As a 4-year-old child sitting on a riding lawn mower, Chris Bell reached to pluck a leaf from a tree on her family's Darlington dairy farm. She fell off the running mower and suffered a serious hand injury from the blades, an accident that required a one-month hospitalization.
The care that Bell received after the accident was so impactful that it forged the path for her nursing career. Devoted to public health and community service, Bell instructs Edgewood College students on how to aid underprivileged patient populations.
The list is long of communities that Bell has taken care of and volunteered with since graduating from Edgewood College's Henry Predolin School of Nursing in 1984. She's helped various groups in Guatemala including indigenous women and children, Sauk County's jail population, clients at Saint Vincent de Paul Food Pantry in Madison and the Community Connections Free Clinic in Dodgeville, to name a few.
Recently, Bell has finished compiling a free clinic needs assessment and is now in the beginning stages of sharing the findings, with the hope of opening a free clinic in her hometown of Darlington, in Lafayette County. She learned that in 2015, about 29 percent of the free clinic's patients traveled from Lafayette County to Dodgeville, which is in Iowa County.
Bell, an Edgewood instructor since 2005, says the most common problems she sees at the free clinic are people battling chronic health conditions, especially diabetes, hypertension, depression and anxiety. Most often, that stress stems from a person working multiple jobs or grappling with financial issues.
Bell's motivation to help underserved populations is driven by this question: "What's going to happen to the health of our children and our communities if people can't afford health care?"
Roberta Pawlak, associate dean of the graduate programs at Edgewood's School of Nursing, says Bell has succeeded during a 32-year nursing career due to her versatility, respectfulness and personal volunteer projects.

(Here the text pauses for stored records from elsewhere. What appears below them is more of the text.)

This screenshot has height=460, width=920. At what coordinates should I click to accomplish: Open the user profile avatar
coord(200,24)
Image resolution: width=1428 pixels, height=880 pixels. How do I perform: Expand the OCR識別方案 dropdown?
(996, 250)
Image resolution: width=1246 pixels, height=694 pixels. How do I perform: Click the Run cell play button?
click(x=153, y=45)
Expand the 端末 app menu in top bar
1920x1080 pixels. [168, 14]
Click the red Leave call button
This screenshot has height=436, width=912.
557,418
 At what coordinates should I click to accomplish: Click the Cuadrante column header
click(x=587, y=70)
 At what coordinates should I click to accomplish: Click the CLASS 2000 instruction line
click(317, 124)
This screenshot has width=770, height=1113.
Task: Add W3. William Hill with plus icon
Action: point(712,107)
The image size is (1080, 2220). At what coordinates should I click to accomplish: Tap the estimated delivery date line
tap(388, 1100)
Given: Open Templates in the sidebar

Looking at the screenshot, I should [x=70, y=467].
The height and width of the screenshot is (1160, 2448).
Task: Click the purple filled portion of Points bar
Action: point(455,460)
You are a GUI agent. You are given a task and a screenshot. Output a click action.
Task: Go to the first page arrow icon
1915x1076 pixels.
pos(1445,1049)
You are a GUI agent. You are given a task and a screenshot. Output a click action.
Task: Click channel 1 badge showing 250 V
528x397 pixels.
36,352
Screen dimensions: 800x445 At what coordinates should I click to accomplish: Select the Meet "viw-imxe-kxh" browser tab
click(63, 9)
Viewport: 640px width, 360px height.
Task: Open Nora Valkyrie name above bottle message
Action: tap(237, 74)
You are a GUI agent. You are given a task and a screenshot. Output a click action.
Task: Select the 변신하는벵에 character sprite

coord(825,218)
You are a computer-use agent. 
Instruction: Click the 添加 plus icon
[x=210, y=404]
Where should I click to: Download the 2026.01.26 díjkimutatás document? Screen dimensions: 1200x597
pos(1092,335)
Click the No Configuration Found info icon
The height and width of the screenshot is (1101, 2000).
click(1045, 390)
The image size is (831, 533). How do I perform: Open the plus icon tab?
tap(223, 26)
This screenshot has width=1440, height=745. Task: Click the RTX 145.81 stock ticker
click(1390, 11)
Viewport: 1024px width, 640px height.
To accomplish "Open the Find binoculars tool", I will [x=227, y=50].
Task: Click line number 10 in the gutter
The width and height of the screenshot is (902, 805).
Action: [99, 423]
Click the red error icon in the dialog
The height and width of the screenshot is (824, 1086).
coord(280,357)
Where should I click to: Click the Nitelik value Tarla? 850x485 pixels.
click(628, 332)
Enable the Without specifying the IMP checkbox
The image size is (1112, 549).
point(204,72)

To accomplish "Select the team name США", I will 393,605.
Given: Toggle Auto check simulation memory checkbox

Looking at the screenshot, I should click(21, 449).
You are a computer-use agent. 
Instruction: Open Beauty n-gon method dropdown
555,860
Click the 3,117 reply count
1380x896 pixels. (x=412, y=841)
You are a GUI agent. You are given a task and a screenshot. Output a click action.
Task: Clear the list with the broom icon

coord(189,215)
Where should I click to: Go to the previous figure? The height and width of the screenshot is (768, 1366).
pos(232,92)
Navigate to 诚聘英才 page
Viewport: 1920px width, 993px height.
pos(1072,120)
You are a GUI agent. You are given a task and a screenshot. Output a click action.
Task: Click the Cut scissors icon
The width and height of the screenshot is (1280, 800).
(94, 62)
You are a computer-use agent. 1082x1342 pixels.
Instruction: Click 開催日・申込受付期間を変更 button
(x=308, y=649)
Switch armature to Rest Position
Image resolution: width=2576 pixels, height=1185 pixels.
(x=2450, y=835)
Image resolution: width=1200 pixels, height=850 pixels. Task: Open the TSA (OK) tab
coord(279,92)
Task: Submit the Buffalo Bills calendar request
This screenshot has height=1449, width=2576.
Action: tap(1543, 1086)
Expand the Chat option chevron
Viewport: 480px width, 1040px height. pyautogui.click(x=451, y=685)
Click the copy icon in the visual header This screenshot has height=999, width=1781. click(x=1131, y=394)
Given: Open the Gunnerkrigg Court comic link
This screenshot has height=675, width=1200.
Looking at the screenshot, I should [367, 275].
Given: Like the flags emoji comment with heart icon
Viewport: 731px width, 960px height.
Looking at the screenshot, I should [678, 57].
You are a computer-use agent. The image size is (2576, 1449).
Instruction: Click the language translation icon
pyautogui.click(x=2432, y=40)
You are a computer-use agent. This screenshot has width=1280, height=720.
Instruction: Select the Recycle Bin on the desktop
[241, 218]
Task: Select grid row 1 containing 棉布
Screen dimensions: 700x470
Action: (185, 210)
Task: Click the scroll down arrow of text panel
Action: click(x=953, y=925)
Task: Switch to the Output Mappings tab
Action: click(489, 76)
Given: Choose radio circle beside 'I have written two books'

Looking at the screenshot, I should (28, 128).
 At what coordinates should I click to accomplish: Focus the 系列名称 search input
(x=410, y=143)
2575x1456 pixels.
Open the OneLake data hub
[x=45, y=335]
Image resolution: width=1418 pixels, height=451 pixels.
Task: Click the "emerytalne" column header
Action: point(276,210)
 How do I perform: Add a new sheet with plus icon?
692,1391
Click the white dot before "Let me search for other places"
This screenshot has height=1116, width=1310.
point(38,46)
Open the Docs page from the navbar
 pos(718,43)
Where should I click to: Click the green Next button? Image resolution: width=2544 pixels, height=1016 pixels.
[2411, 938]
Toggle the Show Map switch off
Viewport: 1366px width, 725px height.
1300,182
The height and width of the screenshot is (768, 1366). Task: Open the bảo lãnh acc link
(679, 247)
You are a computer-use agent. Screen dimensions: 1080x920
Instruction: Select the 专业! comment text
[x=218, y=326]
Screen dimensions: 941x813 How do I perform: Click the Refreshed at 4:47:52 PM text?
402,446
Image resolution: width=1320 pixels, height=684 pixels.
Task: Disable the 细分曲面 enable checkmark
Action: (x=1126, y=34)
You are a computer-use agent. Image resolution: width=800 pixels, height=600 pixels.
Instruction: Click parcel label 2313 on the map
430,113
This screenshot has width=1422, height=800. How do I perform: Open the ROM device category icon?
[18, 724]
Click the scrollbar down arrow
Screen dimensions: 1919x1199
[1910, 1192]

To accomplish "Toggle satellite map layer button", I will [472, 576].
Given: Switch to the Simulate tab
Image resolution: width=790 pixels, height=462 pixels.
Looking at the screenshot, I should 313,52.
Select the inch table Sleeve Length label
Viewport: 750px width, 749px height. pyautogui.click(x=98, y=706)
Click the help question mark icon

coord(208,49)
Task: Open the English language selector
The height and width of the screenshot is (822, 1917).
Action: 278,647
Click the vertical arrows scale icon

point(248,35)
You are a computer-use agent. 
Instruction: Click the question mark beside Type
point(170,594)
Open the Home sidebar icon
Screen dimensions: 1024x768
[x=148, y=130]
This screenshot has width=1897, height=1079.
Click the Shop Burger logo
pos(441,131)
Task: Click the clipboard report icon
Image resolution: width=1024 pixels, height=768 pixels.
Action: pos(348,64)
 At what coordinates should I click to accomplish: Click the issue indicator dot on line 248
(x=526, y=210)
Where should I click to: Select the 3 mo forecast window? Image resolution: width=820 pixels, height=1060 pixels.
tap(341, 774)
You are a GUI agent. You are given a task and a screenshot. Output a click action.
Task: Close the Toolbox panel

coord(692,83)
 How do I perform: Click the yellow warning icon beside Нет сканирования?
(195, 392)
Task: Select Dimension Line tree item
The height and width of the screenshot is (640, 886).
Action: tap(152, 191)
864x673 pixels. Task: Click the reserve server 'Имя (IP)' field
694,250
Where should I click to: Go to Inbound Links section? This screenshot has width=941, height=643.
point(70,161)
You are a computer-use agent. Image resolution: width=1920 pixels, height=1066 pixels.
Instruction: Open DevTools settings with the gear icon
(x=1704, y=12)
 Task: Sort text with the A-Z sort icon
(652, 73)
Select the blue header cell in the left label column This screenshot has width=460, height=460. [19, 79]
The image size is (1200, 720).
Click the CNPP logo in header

"She's trying to identify areas that could support underserved areas," Pawlak says of Bell, who has an obstetrics and community health background. "It's very hard and there just aren't resources, and that is her quest, her life's work.
"I would interpret it as [life's work] because she's very consistent. It's not like: ‘Oh, I'm going to do this for two weeks or three weeks or six months.' People who do give back to the community frame it that way, but her care is sustainable," says Pawlak, who nominated Bell as a Top Nurse.
The final semester at Edgewood College's School of Nursing is a community/public health clinical, which Pawlak believes is a good way to complete course work, since many students are likely to seek jobs in a hospital-based setting. Bell and her students have worked with clients at Saint Vincent de Paul Food Pantry in Madison and Dodgeville's free clinic.
Pawlak points out that the public health training has value within a traditional hospital. "They'll always have this awareness [and] work better with case managers in getting people back home and back in the communities," she says.
Bell's goal with younger generations of nurses is to provide an understanding of the challenges people face with both accessing and paying for health care.
"When you're working in a hospital, you go into the supply room and get what you need," she says. "In a free clinic, most often clients are uninsured or have such high deductibles that they are seeking care because they cannot afford care.
"The reality is: They need to know where are the food pantries, where can you connect them in the community to get education ... What are those resources to help that patient stay out of the hospital?"